During the spring semester of my freshman year, I worked part-time at The Home Depot's technology center. There I worked to create a metric to asses the quality of Home Depot's search auto suggestions. This involved finding correlations between suggestions usage rates and features. One such feature was the diversity of suggestions. To do so, I used Word2Vec and to create an entropy model to quantify the diversity. Other features included characters saved, distance of the most relevant suggestion to actual search, average distance of the suggestions to the actual search.

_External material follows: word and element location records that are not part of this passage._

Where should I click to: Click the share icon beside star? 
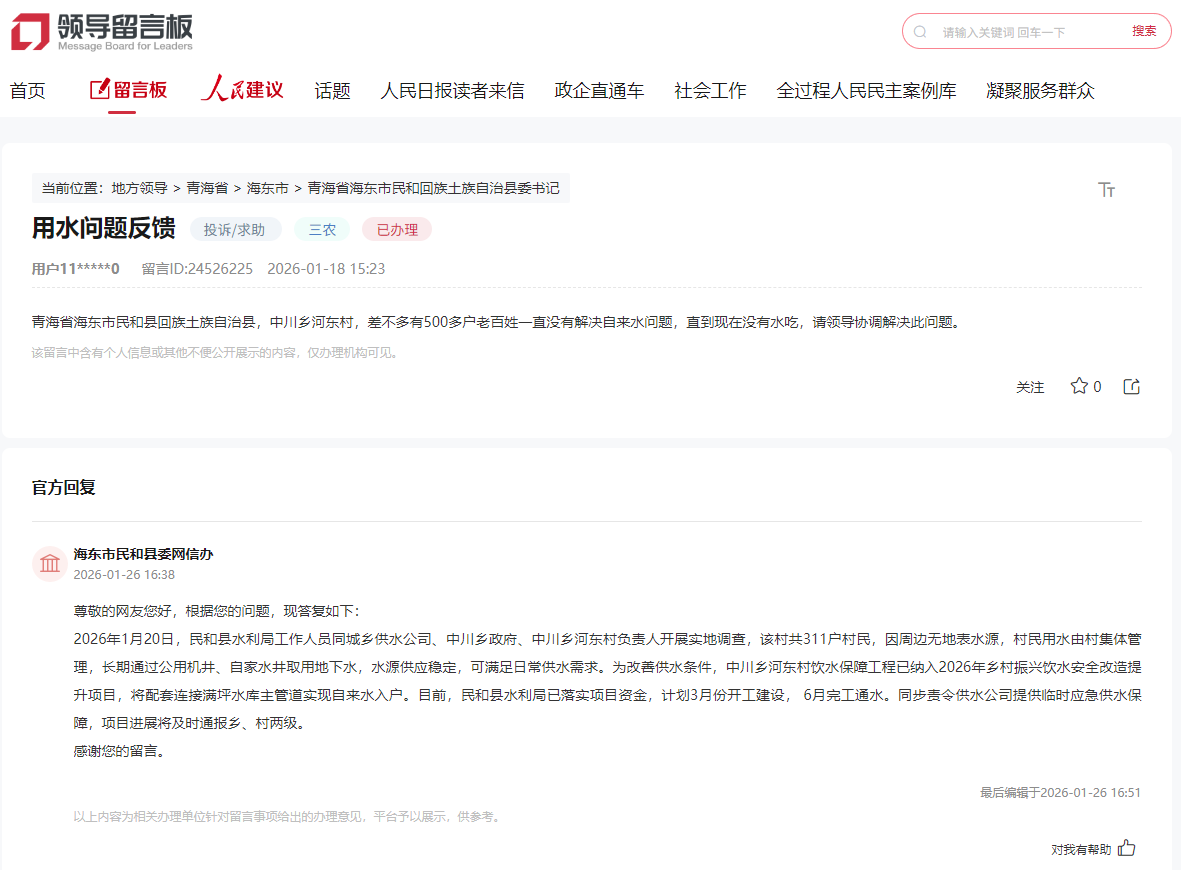pyautogui.click(x=1132, y=386)
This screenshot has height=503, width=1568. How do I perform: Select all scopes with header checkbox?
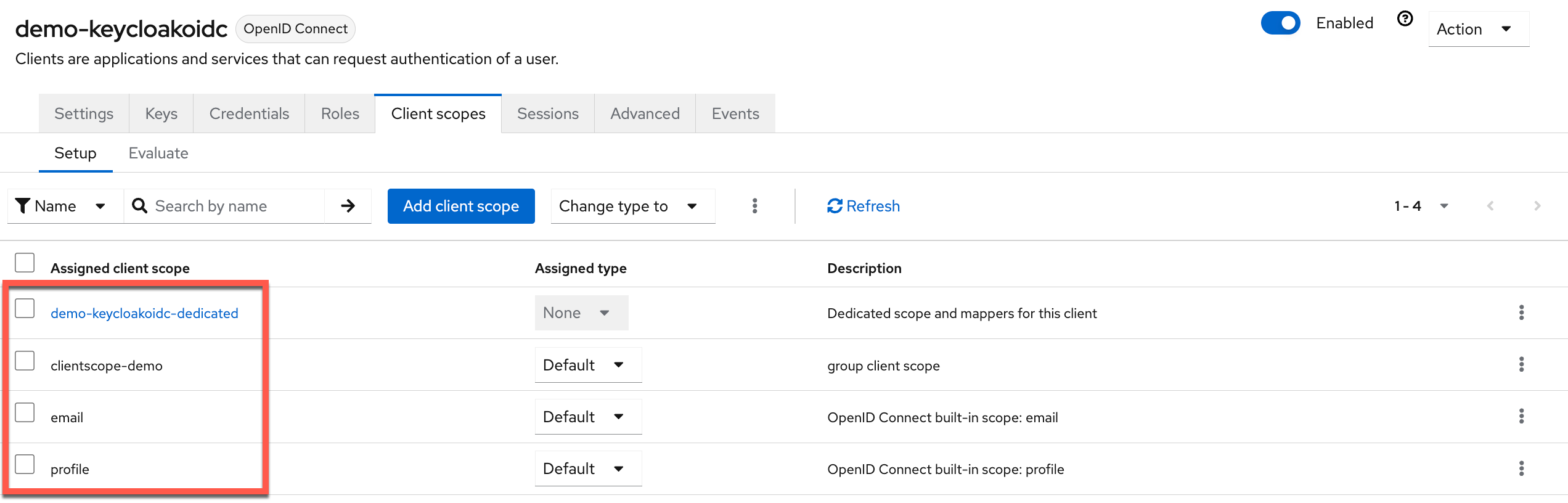[25, 263]
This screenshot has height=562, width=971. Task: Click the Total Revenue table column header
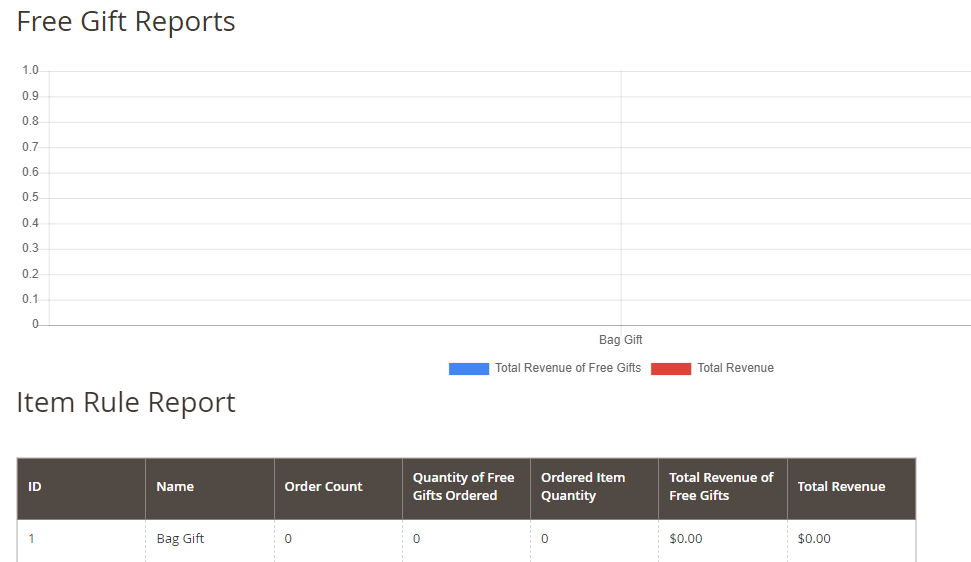841,487
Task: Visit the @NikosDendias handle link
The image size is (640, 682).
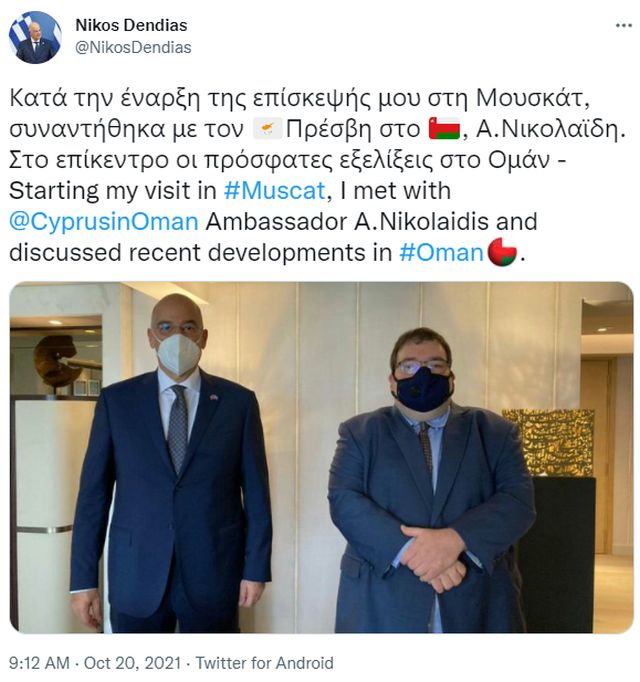Action: click(x=133, y=47)

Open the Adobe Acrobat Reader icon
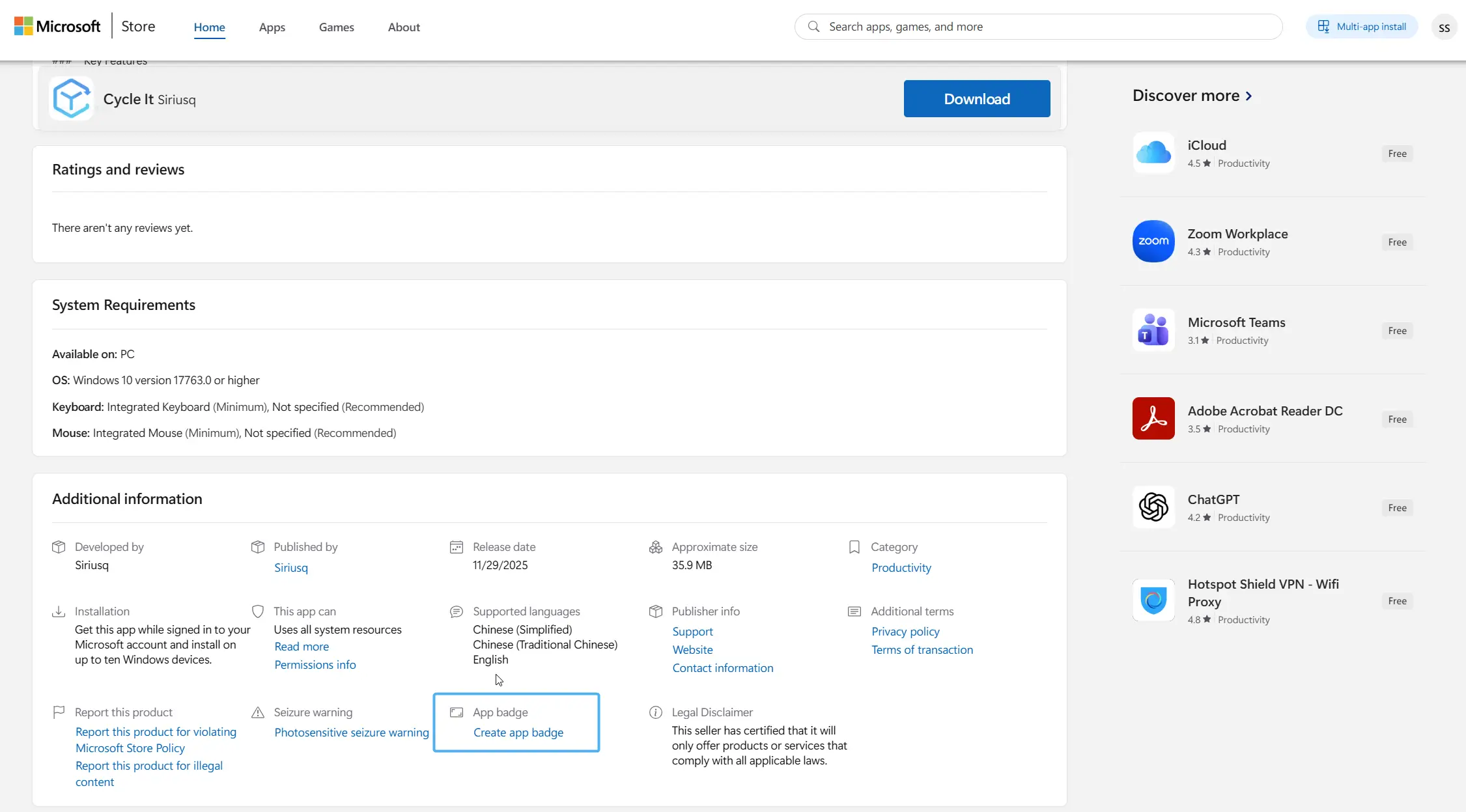pyautogui.click(x=1153, y=419)
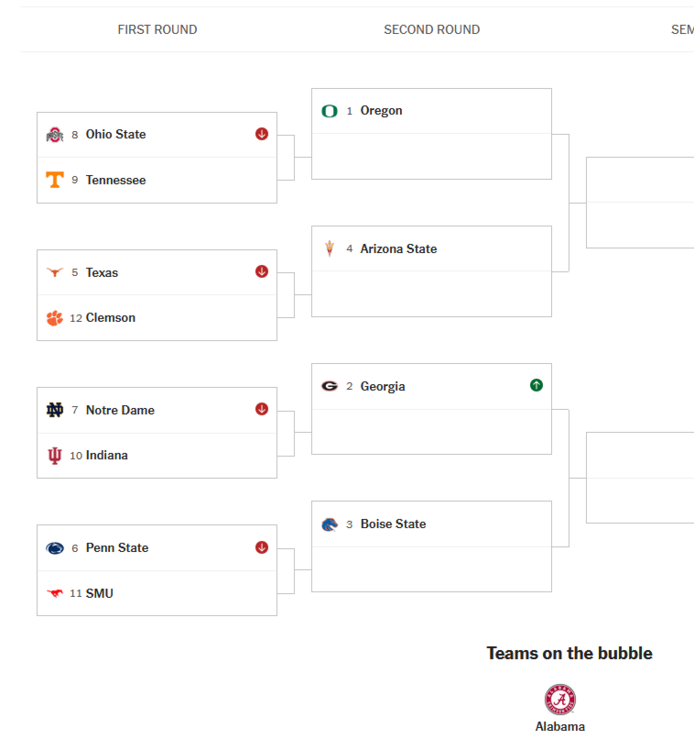The image size is (694, 750).
Task: Select the First Round column header
Action: click(157, 30)
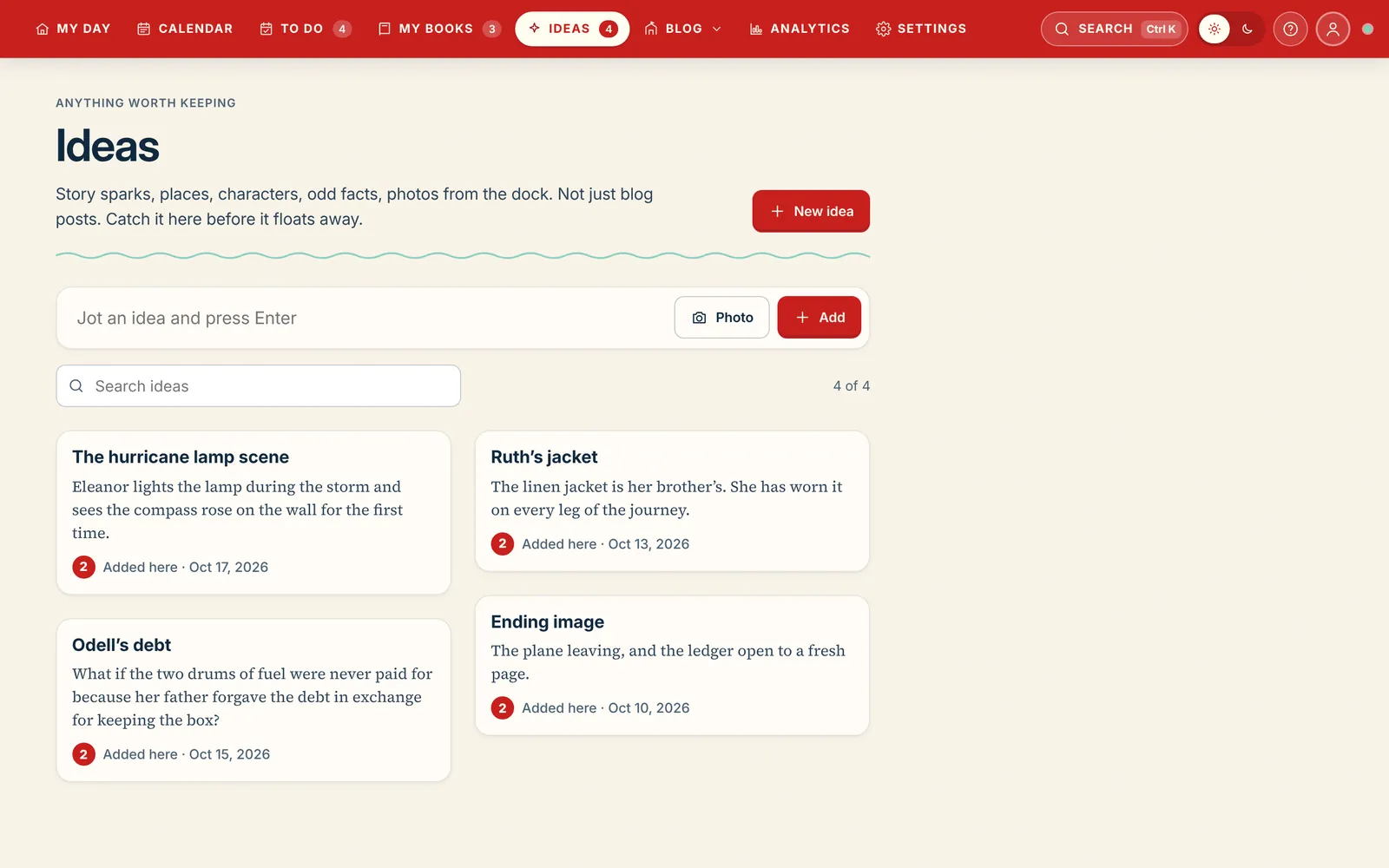Open the Calendar tab
The height and width of the screenshot is (868, 1389).
[185, 29]
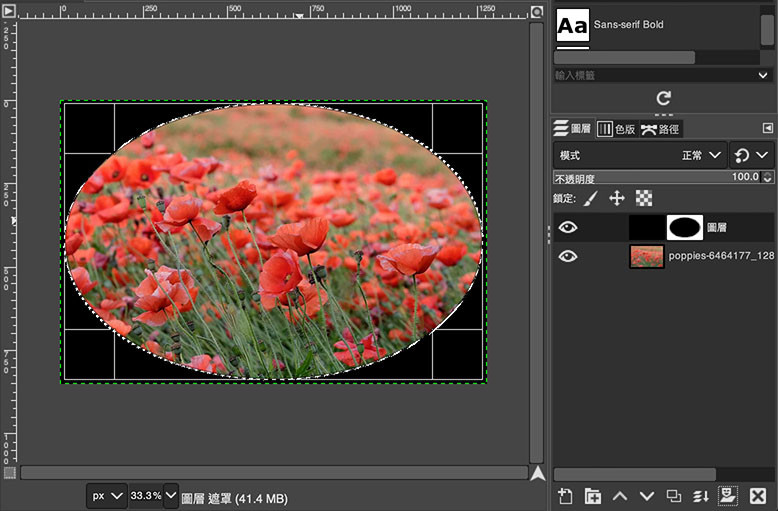Create a new layer group
Viewport: 778px width, 511px height.
(593, 496)
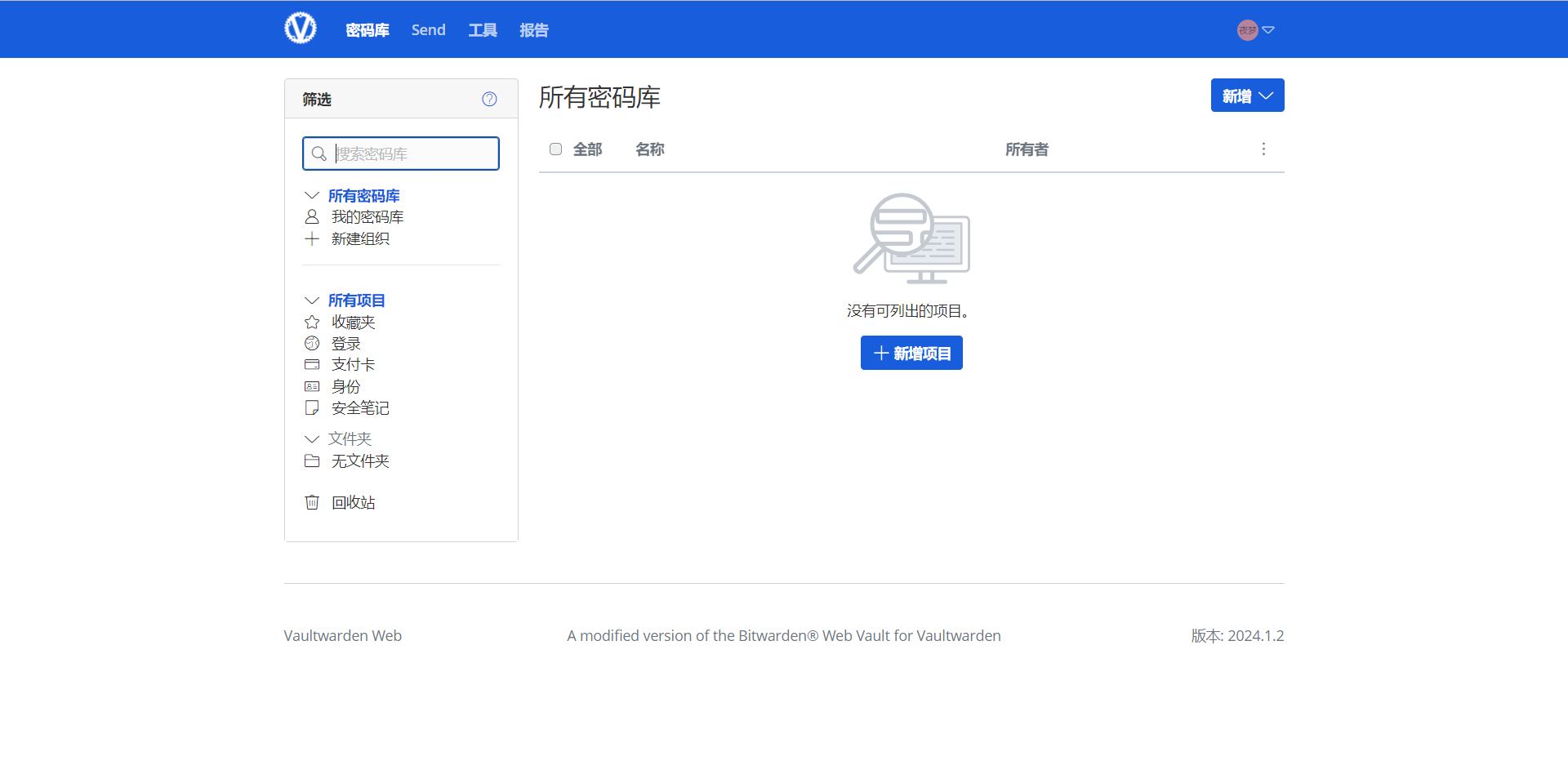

In the future, these analyses will guide the development of a metric to improve current suggestion models and compare to competitors suggestion models.
The spring of 2018, I became a brother of Georgia Tech's Business fraternity - Alpha Kappa Psi. In the organization, I develop my professional and communication skills. I also am a director of the investments team managing a $10,000 fund, leading financial workshops, and recruiting speakers for the fraternity.
I work with masters student in the Quantative Computational Finance program to run the CFC. I personally handle the club account with student government, organizes budgets, and maintain a ledger of voting membership. I also work to spread undergraduate awareness by hosting joint master and undergraduate computational contests
I participate in the Automated Algorithm Designs Vertically Integrated Project at Georgia Tech. I developed genetic algorithm using the Emade platform and python. The algorithms leverage existing learning algorithms to outperform existing optimization methods.